| Directions for this task |
Render every line of the data below as a Markdown table with the columns Row and Text, numbering each row and skipping blank lines. Leave the pictures out of the answer.

Source records
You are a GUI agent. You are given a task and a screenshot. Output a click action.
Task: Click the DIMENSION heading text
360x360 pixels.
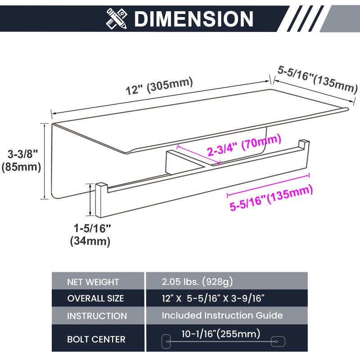click(x=194, y=19)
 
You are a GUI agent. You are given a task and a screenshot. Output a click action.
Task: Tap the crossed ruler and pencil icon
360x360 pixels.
click(x=117, y=18)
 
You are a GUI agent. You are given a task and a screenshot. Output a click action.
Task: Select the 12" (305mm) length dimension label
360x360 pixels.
click(x=159, y=86)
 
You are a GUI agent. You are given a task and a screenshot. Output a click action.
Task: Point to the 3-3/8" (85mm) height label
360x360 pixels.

| Exercise result |
| Row | Text |
|---|---|
| 1 | You are a GUI agent. You are given a task and a screenshot. Output a click action. |
| 2 | Task: Click the DIMENSION heading text |
| 3 | 360x360 pixels. |
| 4 | click(x=194, y=19) |
| 5 | You are a GUI agent. You are given a task and a screenshot. Output a click action. |
| 6 | Task: Tap the crossed ruler and pencil icon |
| 7 | 360x360 pixels. |
| 8 | click(x=117, y=18) |
| 9 | You are a GUI agent. You are given a task and a screenshot. Output a click action. |
| 10 | Task: Select the 12" (305mm) length dimension label |
| 11 | 360x360 pixels. |
| 12 | click(x=159, y=86) |
| 13 | You are a GUI agent. You are given a task and a screenshot. Output a click action. |
| 14 | Task: Point to the 3-3/8" (85mm) height label |
| 15 | 360x360 pixels. |